I have a John Deere 318 with the P218 Onan Engine. I am having a problem with it shutting down when it gets hot(after an hour or so). and the fuel filter will be dry. It will not start up for about 30-45 minutes the will start and run for 30-45 minutes before shutting down again with a dry fuel filter. This has bee doing this for about 2 months. About 2 weeks ago it did this and after I got it restarted, I finished mowing and it died just as i pulled into the shed. I went back the next day and it would not start even though there was fuel in the filter. I disconnected the fuel line on the fuel pump side of the filter and turned the motor over and it was pumping gas so I reconnected and disconnected the fuel line on the carb side of the filter and it was pumping gas. I eventually found a had a bad coil. Replaced it and she fired right up.
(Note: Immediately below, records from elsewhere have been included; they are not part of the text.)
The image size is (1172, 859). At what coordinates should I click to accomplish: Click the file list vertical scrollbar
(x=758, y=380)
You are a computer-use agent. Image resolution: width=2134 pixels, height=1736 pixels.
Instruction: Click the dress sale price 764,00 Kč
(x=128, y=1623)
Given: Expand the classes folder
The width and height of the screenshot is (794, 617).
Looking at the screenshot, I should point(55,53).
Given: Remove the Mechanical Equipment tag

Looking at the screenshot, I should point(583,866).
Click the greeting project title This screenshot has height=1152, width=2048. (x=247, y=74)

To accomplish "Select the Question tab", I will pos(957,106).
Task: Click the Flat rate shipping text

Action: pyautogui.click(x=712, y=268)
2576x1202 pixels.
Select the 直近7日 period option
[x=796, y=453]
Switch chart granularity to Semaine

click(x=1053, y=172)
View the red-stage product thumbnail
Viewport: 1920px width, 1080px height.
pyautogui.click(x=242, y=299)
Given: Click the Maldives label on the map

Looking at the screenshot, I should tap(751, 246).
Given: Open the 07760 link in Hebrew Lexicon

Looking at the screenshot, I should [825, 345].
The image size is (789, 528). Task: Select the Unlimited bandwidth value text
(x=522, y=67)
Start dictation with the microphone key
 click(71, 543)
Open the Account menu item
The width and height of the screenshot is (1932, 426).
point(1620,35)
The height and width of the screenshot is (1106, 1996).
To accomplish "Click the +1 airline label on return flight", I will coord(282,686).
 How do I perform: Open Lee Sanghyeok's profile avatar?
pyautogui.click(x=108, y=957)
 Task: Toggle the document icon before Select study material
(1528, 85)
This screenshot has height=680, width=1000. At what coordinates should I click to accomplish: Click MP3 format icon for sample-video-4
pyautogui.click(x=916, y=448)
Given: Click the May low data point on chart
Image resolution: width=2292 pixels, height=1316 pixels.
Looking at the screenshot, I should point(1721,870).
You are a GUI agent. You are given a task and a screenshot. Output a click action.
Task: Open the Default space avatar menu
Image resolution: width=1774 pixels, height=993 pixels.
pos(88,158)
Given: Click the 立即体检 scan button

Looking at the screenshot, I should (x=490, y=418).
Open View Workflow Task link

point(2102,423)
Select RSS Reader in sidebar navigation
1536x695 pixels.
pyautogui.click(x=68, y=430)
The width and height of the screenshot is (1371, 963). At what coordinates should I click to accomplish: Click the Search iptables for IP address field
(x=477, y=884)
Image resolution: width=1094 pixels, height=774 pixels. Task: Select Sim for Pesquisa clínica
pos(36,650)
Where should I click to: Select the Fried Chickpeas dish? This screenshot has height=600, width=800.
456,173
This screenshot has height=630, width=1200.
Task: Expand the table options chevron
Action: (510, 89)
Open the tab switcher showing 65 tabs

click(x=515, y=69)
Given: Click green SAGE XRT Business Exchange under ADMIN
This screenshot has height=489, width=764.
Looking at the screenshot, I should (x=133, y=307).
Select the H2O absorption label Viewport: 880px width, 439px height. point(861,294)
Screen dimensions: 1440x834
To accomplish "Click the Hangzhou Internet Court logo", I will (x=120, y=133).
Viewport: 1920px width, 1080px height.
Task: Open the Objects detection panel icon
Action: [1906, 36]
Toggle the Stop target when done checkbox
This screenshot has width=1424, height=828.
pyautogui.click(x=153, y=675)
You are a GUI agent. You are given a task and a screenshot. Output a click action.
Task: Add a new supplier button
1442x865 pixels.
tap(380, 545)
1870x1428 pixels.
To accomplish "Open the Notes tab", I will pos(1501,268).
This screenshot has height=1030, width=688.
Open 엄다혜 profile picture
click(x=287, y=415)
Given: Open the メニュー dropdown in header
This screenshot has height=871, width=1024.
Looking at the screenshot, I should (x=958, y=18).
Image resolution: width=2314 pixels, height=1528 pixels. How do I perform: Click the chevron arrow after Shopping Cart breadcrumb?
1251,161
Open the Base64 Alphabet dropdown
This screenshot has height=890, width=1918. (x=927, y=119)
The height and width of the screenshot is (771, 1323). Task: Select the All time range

Cut for a bout an 1 1/2 hour no problem. The next day I cut for about 1 1/2 hour and she died with dry fuel filter. Waited a while and she started up and ran for a while the same problem, dry fuel filter. When she dies she will turnover but will not start. Any suggestions.


----------



## jhngardner367 (Apr 5, 2011)

Check the PRESSURE of the fuel pump,not just the volume.It should hold 4-6 psi.If it does,check the fuel lines for clogging,leaks,etc. If the fuel lines haven't been changed,you may want change them,since the ethanol in todays fuel degrades the lines,from inside-out. It will run awhile,but as the lines swell,it closes off the fuel flow.


----------



## crazyhorse (Dec 24, 2010)

Make sure the vent in the gas cap is open.
Good luck.


----------